(WHAT THE EXERCISE ASKS): Return every line in the rows below that contains the word "Select".

(MATERIAL FOR THE TASK):
• • •

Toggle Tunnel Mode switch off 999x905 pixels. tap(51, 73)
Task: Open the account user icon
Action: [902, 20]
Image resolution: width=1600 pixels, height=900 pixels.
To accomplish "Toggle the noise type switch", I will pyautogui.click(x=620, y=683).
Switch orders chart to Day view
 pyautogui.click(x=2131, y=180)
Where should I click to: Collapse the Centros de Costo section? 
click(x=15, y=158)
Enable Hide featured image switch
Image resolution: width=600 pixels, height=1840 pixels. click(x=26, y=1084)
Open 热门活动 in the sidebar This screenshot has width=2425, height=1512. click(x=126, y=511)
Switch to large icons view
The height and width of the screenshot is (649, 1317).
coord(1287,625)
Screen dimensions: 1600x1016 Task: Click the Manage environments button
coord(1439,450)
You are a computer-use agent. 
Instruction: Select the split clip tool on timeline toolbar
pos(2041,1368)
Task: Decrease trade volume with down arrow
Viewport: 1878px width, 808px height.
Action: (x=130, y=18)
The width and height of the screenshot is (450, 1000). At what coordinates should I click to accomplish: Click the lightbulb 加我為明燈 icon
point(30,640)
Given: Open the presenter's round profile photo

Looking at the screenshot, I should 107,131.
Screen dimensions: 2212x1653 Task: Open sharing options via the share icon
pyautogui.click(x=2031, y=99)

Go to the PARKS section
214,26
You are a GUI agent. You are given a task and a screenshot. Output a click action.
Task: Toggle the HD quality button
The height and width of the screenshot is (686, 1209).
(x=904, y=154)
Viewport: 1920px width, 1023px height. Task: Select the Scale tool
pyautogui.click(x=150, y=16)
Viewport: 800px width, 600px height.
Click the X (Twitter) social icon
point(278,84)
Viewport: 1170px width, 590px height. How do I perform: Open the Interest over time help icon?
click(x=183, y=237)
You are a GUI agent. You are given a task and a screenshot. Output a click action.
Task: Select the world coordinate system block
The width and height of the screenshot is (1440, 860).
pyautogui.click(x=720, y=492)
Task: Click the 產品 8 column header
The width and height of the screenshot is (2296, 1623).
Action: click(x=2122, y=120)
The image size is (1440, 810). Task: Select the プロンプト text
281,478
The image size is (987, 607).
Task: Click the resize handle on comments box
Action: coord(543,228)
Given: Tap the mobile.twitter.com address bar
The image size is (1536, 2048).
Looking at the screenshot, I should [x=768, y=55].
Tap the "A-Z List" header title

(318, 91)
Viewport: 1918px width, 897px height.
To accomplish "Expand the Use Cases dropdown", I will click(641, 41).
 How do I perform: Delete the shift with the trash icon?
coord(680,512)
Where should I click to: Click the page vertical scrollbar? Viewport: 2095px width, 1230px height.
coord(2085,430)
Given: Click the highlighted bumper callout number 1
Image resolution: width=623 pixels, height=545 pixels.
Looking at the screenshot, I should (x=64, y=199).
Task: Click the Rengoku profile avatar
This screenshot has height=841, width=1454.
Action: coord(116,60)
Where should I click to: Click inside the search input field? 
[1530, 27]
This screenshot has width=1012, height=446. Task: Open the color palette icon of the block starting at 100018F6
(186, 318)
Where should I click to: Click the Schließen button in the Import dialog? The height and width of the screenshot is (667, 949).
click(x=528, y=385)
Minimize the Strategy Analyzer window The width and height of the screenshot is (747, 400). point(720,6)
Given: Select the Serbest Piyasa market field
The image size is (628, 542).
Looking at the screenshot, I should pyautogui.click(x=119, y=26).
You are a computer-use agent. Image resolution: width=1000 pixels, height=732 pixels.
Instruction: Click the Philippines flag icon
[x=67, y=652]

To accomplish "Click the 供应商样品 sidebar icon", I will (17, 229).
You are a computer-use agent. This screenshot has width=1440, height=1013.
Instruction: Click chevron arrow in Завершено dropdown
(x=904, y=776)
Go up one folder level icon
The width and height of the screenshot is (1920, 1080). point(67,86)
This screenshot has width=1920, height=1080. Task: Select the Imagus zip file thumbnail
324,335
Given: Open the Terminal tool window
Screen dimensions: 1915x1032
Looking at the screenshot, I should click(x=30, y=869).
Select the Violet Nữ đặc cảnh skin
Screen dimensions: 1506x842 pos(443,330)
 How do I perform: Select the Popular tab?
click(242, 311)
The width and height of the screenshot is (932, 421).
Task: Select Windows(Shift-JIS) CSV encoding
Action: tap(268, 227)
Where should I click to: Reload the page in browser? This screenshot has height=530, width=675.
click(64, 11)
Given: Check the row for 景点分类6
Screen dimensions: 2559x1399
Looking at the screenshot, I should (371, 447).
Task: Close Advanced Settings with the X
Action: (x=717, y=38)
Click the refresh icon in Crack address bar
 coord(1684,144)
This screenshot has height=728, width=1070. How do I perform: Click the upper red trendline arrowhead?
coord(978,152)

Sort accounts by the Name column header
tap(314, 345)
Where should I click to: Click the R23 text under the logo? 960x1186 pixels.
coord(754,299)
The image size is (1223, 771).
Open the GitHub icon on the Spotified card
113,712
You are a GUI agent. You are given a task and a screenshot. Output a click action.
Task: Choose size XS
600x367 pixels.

• • •

(SOLUTION):
Instruction: Select the split clip tool on timeline toolbar
Viewport: 1920px width, 1023px height. Task: Select the Scale tool
Task: Select the world coordinate system block
The image size is (1440, 810). Task: Select the プロンプト text
Given: Select the Serbest Piyasa market field
This screenshot has width=1920, height=1080. Task: Select the Imagus zip file thumbnail
Select the Violet Nữ đặc cảnh skin
 How do I perform: Select the Popular tab?
Task: Select Windows(Shift-JIS) CSV encoding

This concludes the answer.